Martin (Fabrice Luchini) est un ex-bobo parisien, reconverti plus ou moins volontairement en boulanger d’un village normand. De ses ambitions de jeunesse, il lui reste une forte capacité d’imagination, et une passion toujours vive pour la grande littérature, celle de Gustave Flaubert en particulier. On devine son émoi lorsqu’un couple d’Anglais, aux noms étrangement familiers, vient s’installer dans une fermette du voisinage. Non seulement les nouveaux venus s’appellent Gemma (Gemma Arterton [eh oui, l’actrice porte le même prénom que son personnage]) et Charles Bovery (Jason Flemyng), mais encore leurs comportements semblent inspirés par les héros de Flaubert.
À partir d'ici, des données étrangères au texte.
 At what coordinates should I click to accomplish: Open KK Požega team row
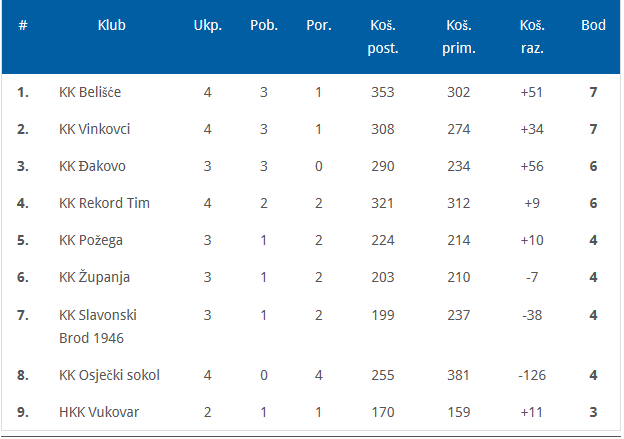(x=91, y=240)
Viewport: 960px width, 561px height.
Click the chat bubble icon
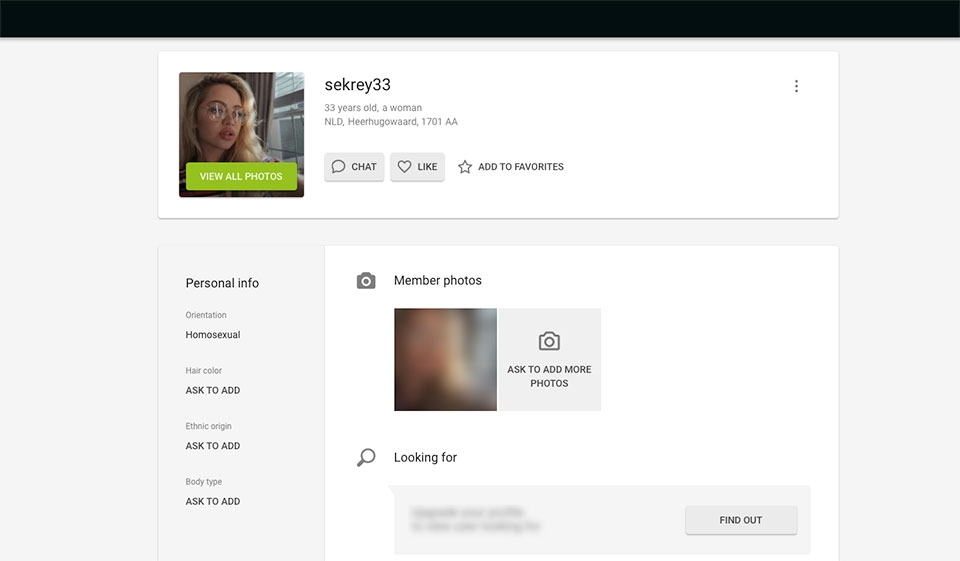[339, 167]
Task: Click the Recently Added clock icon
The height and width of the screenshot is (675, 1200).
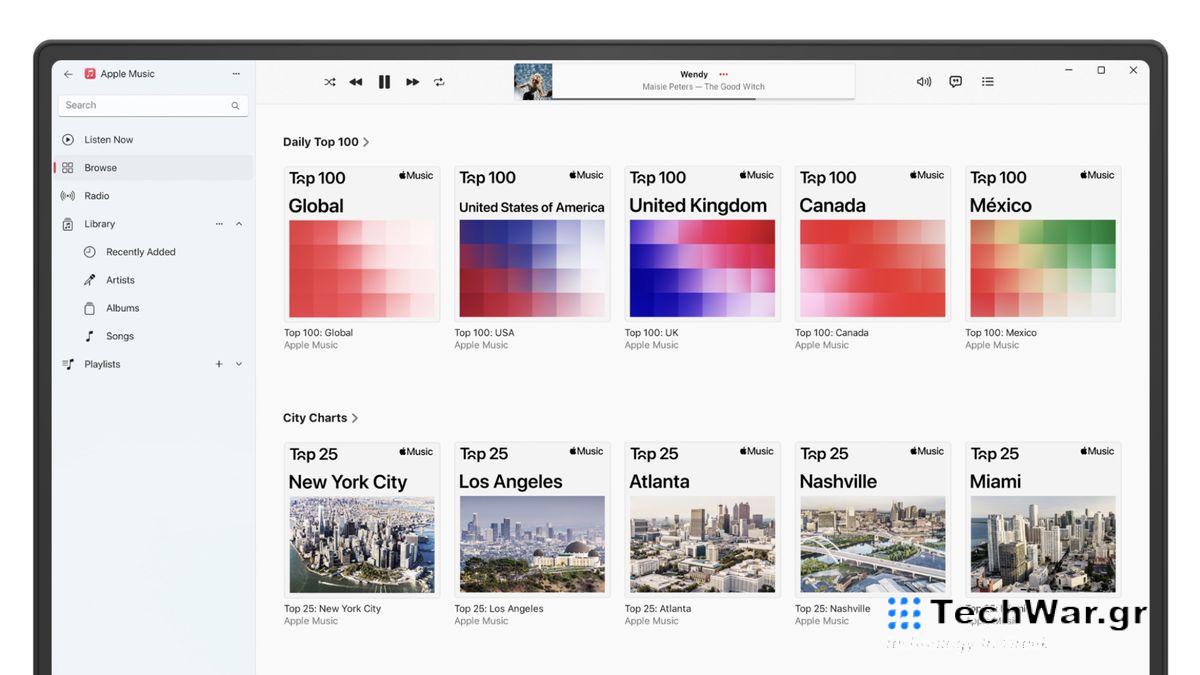Action: tap(89, 252)
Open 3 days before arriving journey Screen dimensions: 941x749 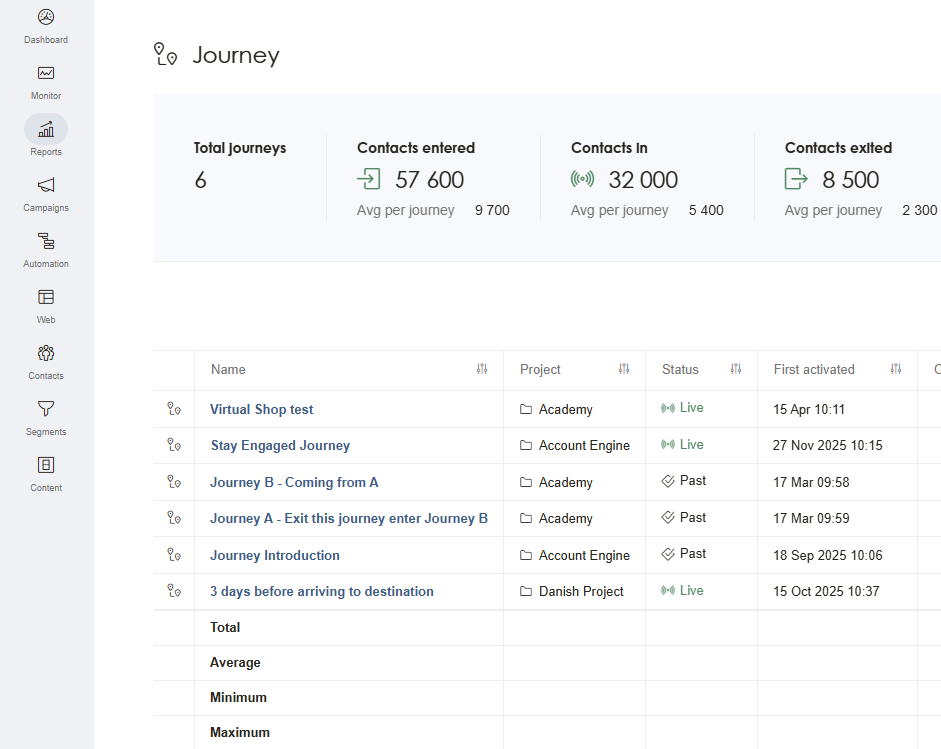(322, 591)
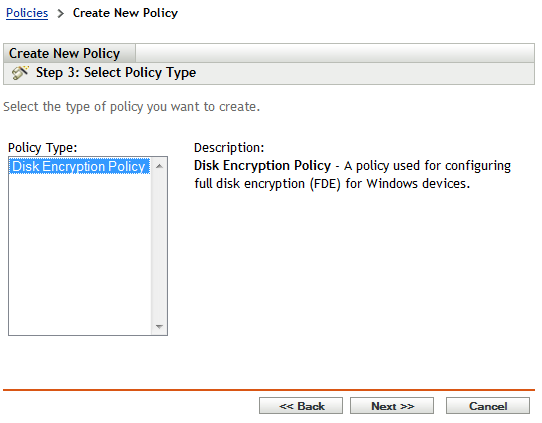
Task: Click the 'Select the type of policy' instruction text
Action: (x=131, y=107)
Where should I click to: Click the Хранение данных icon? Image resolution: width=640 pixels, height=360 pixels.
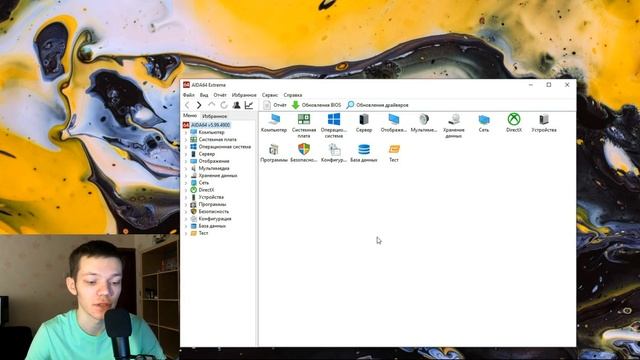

Pour le créateur qui sommeille en Martin, l’occasion est trop belle de pétrir – outre sa farine quotidienne – le destin de personnages en chair et en os. Mais la jolie Gemma Bovery, elle, n’a pas lu les classiques, et entend bien vivre sa propre vie…
J’étais désolée d’avoir manqué Gemma Bovery d’Anne Fontaine sur grand écran. À sa sortie en location, mardi, je me suis empressée de le regarder. Mais c’est finalement mieux ainsi. Entre son passage en salles et sa sortie en location, j’ai lu Madame Bovary de Flaubert. Je n’avais pas encore lu ce classique de la littérature, et ce, bien que j’aie complété un doctorat en études françaises.
Gemma Bovery est inspiré du roman graphique éponyme de Posy Simmonds, qui a d’ailleurs été consultée pendant l’écriture du scénario.
La lecture du roman de Flaubert n’est pas essentielle pour apprécier le film, mais elle permet de mieux comprendre l’obsession de Martin pour Gemma, et de bien saisir les nombreux allers-retours entre le roman et cette fiction. D’ailleurs, les regards insistants qu’il porte à la jeune femme de même que son étourderie à chaque fois qu’elle est présente sont peut-être un peu trop marqués. Mais le jeu de Luchini reste bon. On a tout de même parfois envie de brasser un peu son personnage pour qu’il se ressaisisse…
À l’image de l’héroïne du roman, Gemma est profondément mélancolique. La mélancolie du personnage est accentuée par l’aspect vieillot des lieux, les couleurs chaudes et la lumière qui filtre par les fenêtres. Et Gemma, tout comme Emma, trouve son bonheur dans des aventures extraconjugales. Est-elle faite de la même fibre qu’Emma? Martin le croit profondément. Il devient obsédé par elle. Gemma lui permet de se sortir de son quotidien monotone. Il en vient à croire qu’il détient un certain pouvoir sur la vie de Gemma, se prenant pour un metteur en scène qui intervient sur le réel.
On retrouve quelques scènes particulièrement intéressantes. Je pense notamment à la scène où Gemma apprend à pétrir le pain sous le regard envoûté de Martin. Elle dégage une forte sensualité et ne semble même pas s’en rendre compte.
Gemma Bovery se présente comme une réécriture moderne du classique de Flaubert, et ce, bien que l’héroïne s’en défende.